Kinsley: The fetid aroma of hindsight


While I often find Michael Kinsley’s editorials in the L.A. Times to have a liberal bias, I thought his editorial today, “The fetid aroma of hindsight” to be reasonable, fair and balanced. Let’s see more of that Michael.

Excerpt:

Obviously — obviously in hindsight, that is — we should have spent the money to strengthen the New Orleans levees. President Clinton should have done it. Presidents Bush the Elder and Reagan should have done it. As Tim Noah notes in Slate, warnings about the perilous New Orleans levees go back at least to Fanny Trollope in 1832. In fact, the one president who is pretty much in the clear on this is our current Bush — not because he did anything about the levees but because even if he had started something, it probably wouldn’t have been finished yet.

Everybody is having a fine fit about our politicians, governments at every level and “institutions” (current vogue word) for failing us in this crisis and others. The TV news networks, which only a few months ago were piously suppressing emotional fireworks by their pundits, are now piously encouraging their news anchors to break out of the emotional straitjackets and express outrage. A Los Angeles Times colleague of mine, appearing on CNN last week to talk about Katrina, was told by a producer to “get angry.” But just Google a phrase like “commission warns,” or “urgent steps” or “our children’s future” — or simply “crisis” — and you may develop a bit of sympathy for the people who stand accused today of ignoring the warnings about anything in particular. Far from complacent about potential perils, we suffer from peril gridlock.

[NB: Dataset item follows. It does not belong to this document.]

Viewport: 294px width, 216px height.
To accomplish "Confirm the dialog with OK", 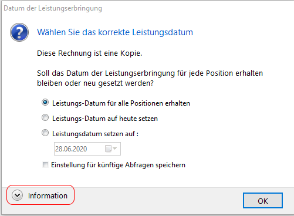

Did all the attention and money devoted to protecting us from a terror attack after 9/11 leave us less prepared for a giant flood? Undoubtedly. And if the flood had come first, the opposite would be true. We, the citizens, would have demanded it, and then blamed the politicians and the “institutions” when it turned out to be a bad bet. There is no foresight. We fight the last war because hindsight is all we really have.